Study participants underwent a skin biopsy at the start of the trial and then once more six weeks following receiving tofacitinib or placebo. Next, the clinicians used the relatively new technology – single-cell RNA sequencing – to observe the mechanism of tofacitinib at work in the skin cells of trial participants.
“This work highlights the ability of single-cell RNA sequencing to determine how disease states are maintained and how various skin cell populations, both fibroblasts, skin cells and immune cells, communicate, providing power unparalleled in addressing disease mechanisms, and how drugs, like tofacitinib, work in disease where they have not been used before,” said Johann Gudjonsson MD, Ph.D., professor of dermatology and collaborator at this study.
In addition to finding out how tofacitinib inhibits cells that help form connective tissue (fibroblasts) and skin cells (keratinocytes), the researchers found that the drug had minimal effect on T cells – the important white blood cells. which are essential to the immune system.
“Because we found that the drug worked on one part (the fibroblast and keratinocyte mechanism), we are now investigating whether we can combine tofacitinib with another drug with a complementary mechanism in action, to treat early-onset systemic sclerosis. without causing toxicity,” explained Khanna.
To learn more regarding the drug, researchers will need to conduct a more robust study and trial to see if their recent findings are true.
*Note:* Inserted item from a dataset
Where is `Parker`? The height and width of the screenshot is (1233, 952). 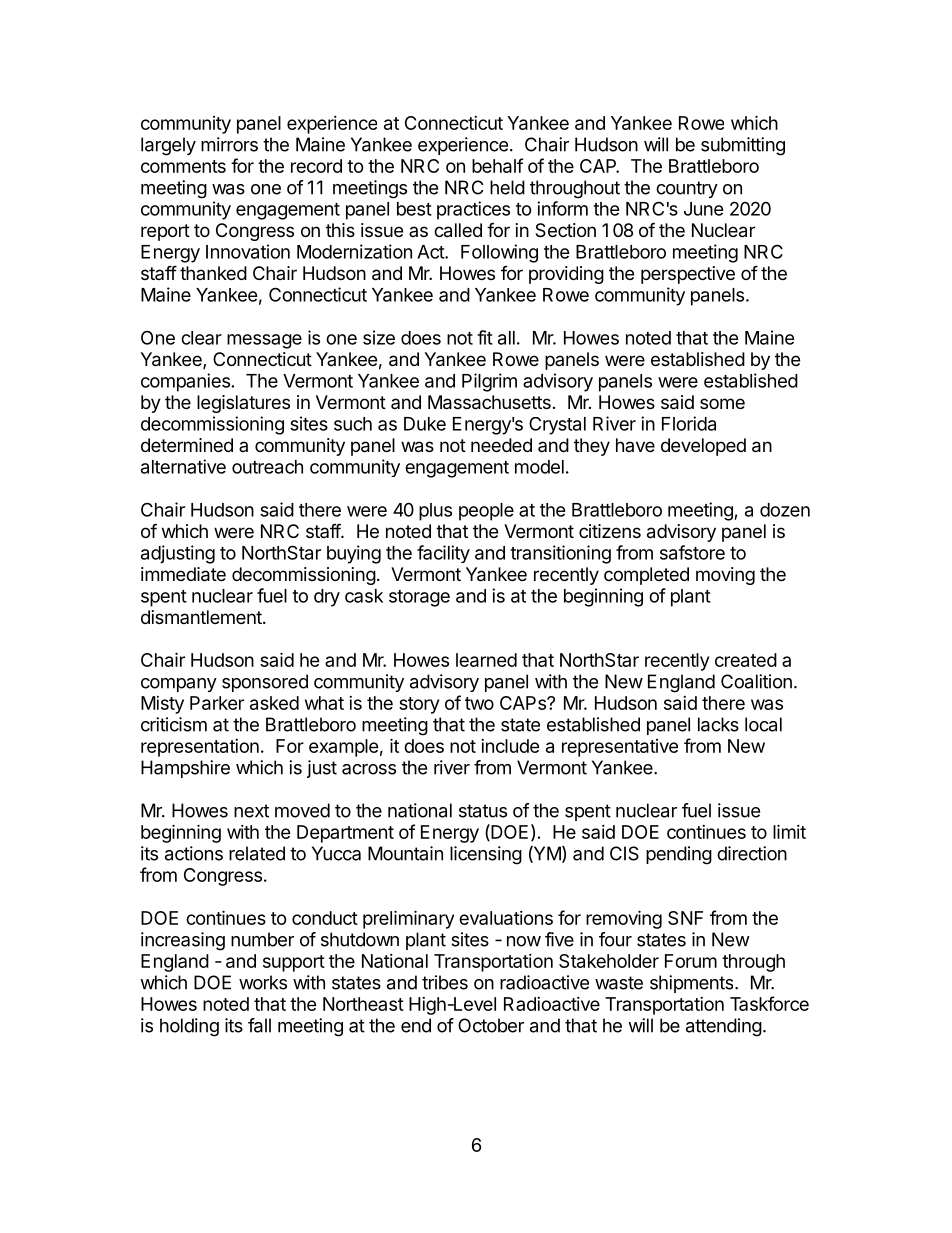 Parker is located at coordinates (217, 703).
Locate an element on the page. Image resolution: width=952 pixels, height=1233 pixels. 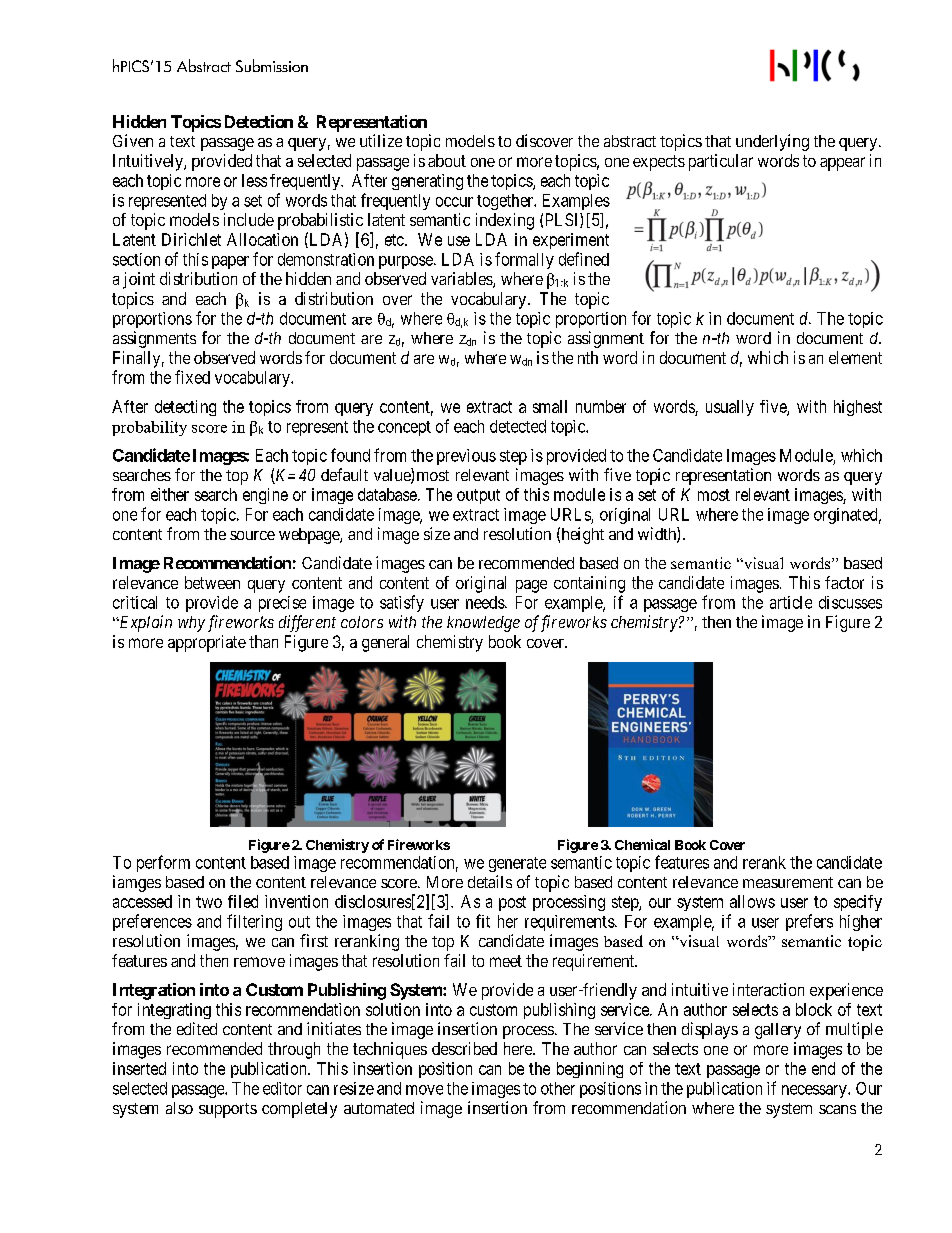
supports is located at coordinates (228, 1110).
“Through this combined effort between Michigan Medicine and the University of Pittsburgh, we know the drug is safe, and we know the technology (RNA sequencing) is doable, now we can start using the technology and find out what type of therapies we can mix and match which will bring benefits to patients,” Khanna said.
Other authors include Cristina Padilla, Lam C. Tsoi, Vivek Nagaraja, Puja P. Khanna, Tracy Tabib, J. Michelle Kahlenberg, Amber Young, Suiyuan Huang, Johann E. Gudjonsson, David A. Fox, and Robert Lafyatis.
The study was funded by Pfizer Inc as an Investigator Initiated Grant to Dr. Khanna. Pfizer, Inc. played no role in the collection, analysis and interpretation of the data. Dr. Khanna was supported by NIH/NIAMS R01 AR070470 and NIH/NIAMS K24 AR063120. JMK, JEG, and LCT are supported by the Taubman Medical Research Institute and NIH P30 AR075043. LCT was also supported by NIH/NIAMS K01 AR072129.